Anyway, I digress. My consumption hasn’t been at all seasonal or well paired lately. So, this next recipe of my own wasn’t originally consumed with the fore mentioned Fitou. Instead I drank a very nice Aglianico which was a bit to fruity and lacking in structure and I  thought to my self, “that Les Douze, Fitou would have been the ‘bees-bollocks’ with this dish”.
Best Beef Stew
1*large onion
2*chunky garlic cloves
1* bay leaf
Olive oil
100g butter
200g black pudding
500g diced beef
Half a bottle of red wine
500ml of best quality beef stock (organic, reduced salt stock cube)
A big bunch of parsley
Start reducing beef stock and red wine. It may take up to one hour to reach correct consistency. It will reduce by half.

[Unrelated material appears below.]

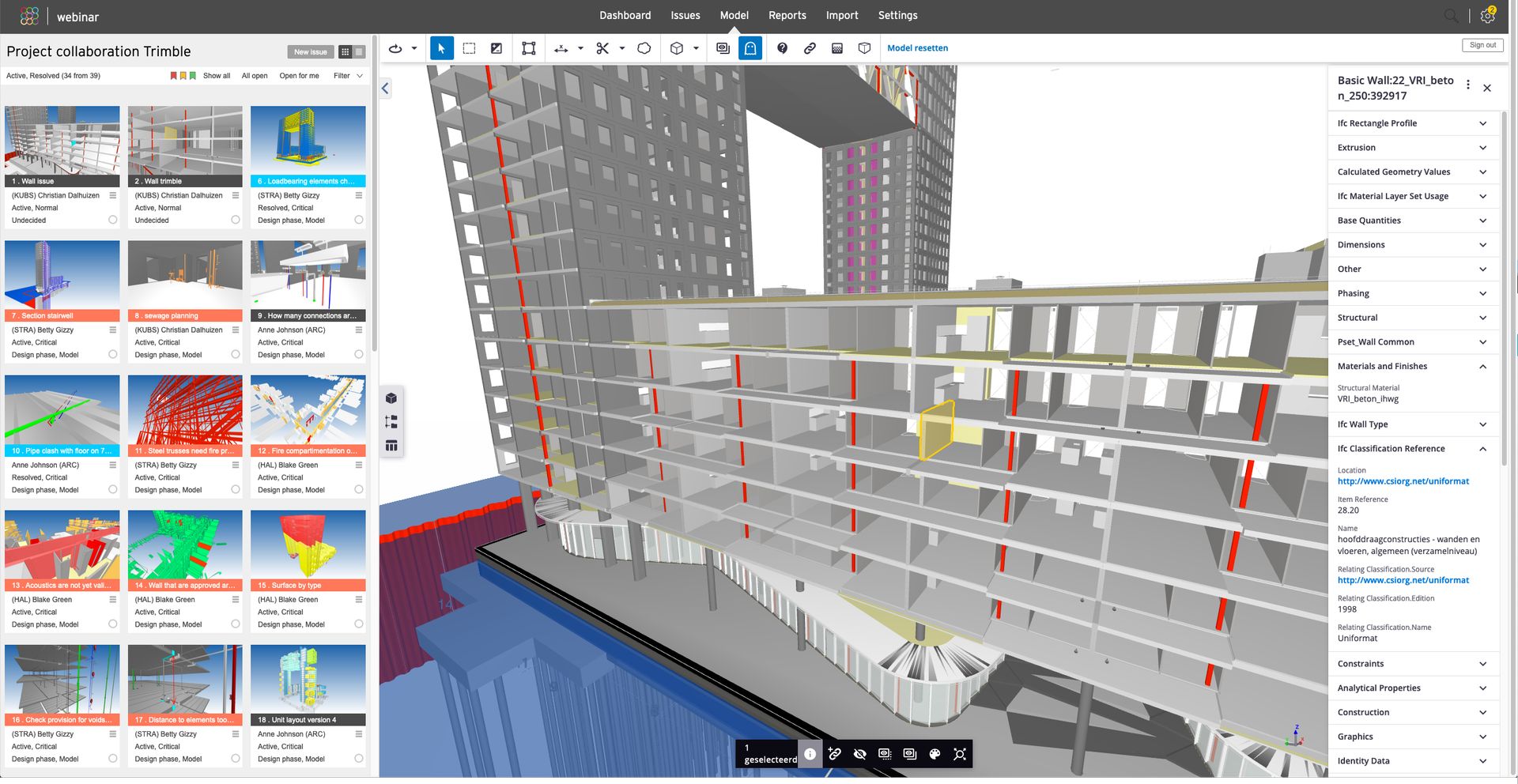Go to the Dashboard tab
Viewport: 1518px width, 784px height.
625,15
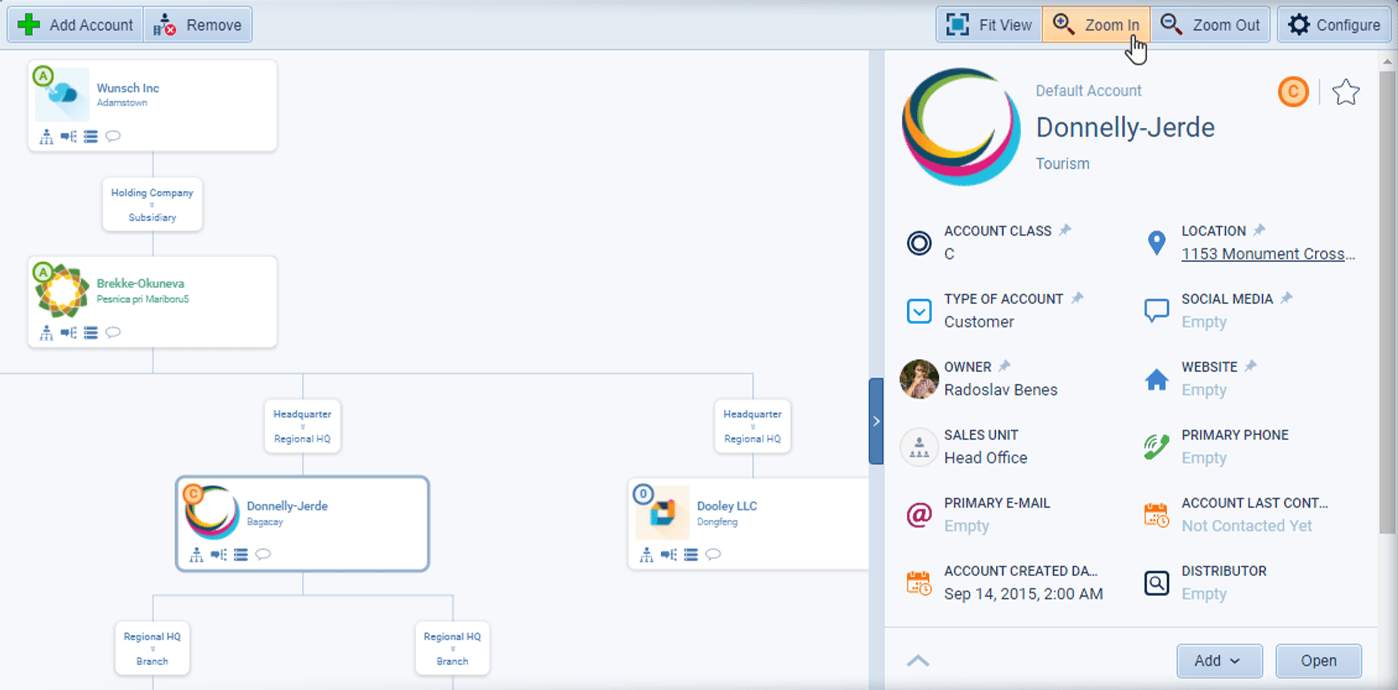Collapse the sidebar details with the chevron

(x=918, y=660)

Dice and soften onion in a large pan (lid on) with two table spoons of olive oil before adding crushed garlic, bay leaf, pepper corns, small knob of butter and black pudding. After half an hour this should be melting and oozing in texture.

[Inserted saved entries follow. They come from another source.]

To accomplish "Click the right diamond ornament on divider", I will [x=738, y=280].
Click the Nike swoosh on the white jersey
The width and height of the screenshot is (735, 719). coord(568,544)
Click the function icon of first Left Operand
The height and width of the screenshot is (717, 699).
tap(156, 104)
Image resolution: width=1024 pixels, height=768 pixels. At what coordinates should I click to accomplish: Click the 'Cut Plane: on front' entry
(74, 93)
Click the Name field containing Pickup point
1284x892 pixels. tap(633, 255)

Season your rested beef (should be room temperature before you start cooking it) and brown off in a frying pan and add to pan of onions.

Peel and roughly chop your parsnips and carrots and add to the cooking pot.

Finally pour over your wine and stock reduction, cover with a lid and allow the combined ingredients to cook on a low heat for 2 hours. Stir, taste and season accordingly.

Finally. Your stew should have reached a thick glossy consistency and the beef should be melting. The meal will by its very nature be heavy and heart warming so what we will do is add a bunch of chopped parsley to the stew just to lighten the texture and lift some of those heavy flavours.

Serve with Yorkshire pudding and if you are brave a ring of black pudding. Oh, and don’t forget that Mont Tauch-Fitou-Les Douze. (Available at Majestic)

Laters Taters.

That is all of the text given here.